Após quatro meses de transmissões experimentais que iniciaram no dia 4 de abril, foi reinaugurada a TV Cultura às 19h30 do dia 15 de junho, com a apresentação dos discursos do então governador, Abreu Sodré e do presidente da Fundação Padre Anchieta, José Bonifácio Coutinho Nogueira (que posteriormente veio a fundar a EPTV, rede de quatro emissoras afiliadas à Rede Globo no interior de São Paulo e no Sul de Minas Gerais). Em seguida, foi exibido um clipe mostrando o surgimento da emissora, os planos para o futuro e uma descrição dos programas que passariam a ser apresentados a partir do dia seguinte. Além disso foi exibida uma fita com o Papa Paulo VI dando bênção à TV Cultura.

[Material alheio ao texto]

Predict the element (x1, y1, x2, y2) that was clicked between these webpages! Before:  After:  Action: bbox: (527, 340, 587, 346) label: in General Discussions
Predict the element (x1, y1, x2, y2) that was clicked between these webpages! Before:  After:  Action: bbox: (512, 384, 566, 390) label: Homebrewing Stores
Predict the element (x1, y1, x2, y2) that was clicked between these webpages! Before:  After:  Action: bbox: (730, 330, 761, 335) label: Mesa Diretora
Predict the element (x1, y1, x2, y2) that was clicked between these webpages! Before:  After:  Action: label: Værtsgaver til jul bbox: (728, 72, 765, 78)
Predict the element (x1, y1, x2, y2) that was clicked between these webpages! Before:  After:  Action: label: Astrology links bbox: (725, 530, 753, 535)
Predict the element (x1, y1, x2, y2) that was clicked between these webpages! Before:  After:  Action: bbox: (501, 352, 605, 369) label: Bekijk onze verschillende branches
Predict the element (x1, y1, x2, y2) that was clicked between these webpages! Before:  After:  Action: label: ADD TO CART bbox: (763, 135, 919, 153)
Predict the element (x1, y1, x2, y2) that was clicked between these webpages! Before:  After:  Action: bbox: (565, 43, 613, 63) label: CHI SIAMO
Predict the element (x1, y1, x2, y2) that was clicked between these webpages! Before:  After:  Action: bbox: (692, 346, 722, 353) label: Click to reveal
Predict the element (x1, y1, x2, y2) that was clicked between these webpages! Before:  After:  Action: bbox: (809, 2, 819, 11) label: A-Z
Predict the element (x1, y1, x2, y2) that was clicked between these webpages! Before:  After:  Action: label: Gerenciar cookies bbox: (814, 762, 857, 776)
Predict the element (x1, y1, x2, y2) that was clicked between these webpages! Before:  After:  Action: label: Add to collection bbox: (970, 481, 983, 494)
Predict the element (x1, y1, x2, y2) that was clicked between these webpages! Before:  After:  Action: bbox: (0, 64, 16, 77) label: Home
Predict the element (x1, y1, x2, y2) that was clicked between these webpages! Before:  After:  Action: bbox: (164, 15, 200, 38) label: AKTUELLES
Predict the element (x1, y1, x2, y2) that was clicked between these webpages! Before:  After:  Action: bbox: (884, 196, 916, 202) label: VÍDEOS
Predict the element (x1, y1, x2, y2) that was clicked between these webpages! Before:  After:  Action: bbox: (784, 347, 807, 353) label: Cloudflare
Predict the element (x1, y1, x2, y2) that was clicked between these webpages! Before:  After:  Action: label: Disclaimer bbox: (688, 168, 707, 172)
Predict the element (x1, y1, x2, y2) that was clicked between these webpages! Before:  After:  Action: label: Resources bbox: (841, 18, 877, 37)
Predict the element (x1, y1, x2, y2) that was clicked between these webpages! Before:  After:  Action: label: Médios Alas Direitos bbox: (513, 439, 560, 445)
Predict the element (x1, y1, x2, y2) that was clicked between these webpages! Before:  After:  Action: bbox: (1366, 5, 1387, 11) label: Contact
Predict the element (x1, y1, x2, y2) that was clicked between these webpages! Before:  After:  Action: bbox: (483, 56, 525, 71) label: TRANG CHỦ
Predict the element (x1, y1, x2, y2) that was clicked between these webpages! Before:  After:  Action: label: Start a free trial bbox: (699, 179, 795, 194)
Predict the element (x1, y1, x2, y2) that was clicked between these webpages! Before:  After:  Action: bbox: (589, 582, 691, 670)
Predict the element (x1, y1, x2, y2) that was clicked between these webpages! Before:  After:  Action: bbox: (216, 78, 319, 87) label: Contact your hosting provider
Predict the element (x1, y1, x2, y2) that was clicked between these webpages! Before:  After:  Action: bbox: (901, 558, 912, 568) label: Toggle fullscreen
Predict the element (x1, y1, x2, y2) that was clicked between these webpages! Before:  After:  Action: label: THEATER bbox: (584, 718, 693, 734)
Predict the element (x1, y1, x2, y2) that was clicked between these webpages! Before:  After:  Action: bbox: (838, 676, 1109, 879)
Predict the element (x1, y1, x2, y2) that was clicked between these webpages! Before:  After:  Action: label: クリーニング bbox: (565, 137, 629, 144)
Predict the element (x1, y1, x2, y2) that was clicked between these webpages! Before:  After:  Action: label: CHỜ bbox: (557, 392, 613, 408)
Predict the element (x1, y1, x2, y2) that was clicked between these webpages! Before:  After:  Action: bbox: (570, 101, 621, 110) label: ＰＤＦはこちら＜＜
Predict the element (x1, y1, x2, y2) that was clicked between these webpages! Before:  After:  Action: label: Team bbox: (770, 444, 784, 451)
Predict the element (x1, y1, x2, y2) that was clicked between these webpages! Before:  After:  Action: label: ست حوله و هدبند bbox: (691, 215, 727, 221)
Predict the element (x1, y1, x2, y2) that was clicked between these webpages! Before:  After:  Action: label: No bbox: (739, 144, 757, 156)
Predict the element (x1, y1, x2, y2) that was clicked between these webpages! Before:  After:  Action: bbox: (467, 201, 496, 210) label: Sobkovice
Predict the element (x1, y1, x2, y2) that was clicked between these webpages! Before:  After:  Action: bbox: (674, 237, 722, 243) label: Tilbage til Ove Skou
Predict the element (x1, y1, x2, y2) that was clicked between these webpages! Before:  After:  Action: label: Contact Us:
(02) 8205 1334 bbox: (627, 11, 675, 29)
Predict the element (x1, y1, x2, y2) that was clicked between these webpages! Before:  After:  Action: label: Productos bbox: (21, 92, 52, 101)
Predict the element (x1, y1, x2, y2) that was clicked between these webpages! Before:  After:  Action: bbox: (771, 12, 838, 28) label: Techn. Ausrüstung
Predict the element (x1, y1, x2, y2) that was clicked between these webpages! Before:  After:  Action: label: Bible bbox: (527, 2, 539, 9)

O primeiro programa a ser exibido pela Cultura foi o documentário Planeta Terra, no dia 16 de junho, às 19h30, que trazia como tema terremotos, vulcões e fenômenos que ocorrem nas profundezas do planeta. Em seguida, às 19h55, foi levado ao ar um boletim meteorológico chamado A Moça do Tempo, apresentado por Albina Mosqueiro. Às 20h iniciava uma série chamada de Curso de Madureza Ginasial (onde Ruth Cardoso, ex-primeira-dama presidencial era uma das professoras que dava aula pela televisão), sendo um dos seus maiores desafios o de provar que uma aula transmitida por televisão poderia ser, ao mesmo tempo, eficiente e agradável.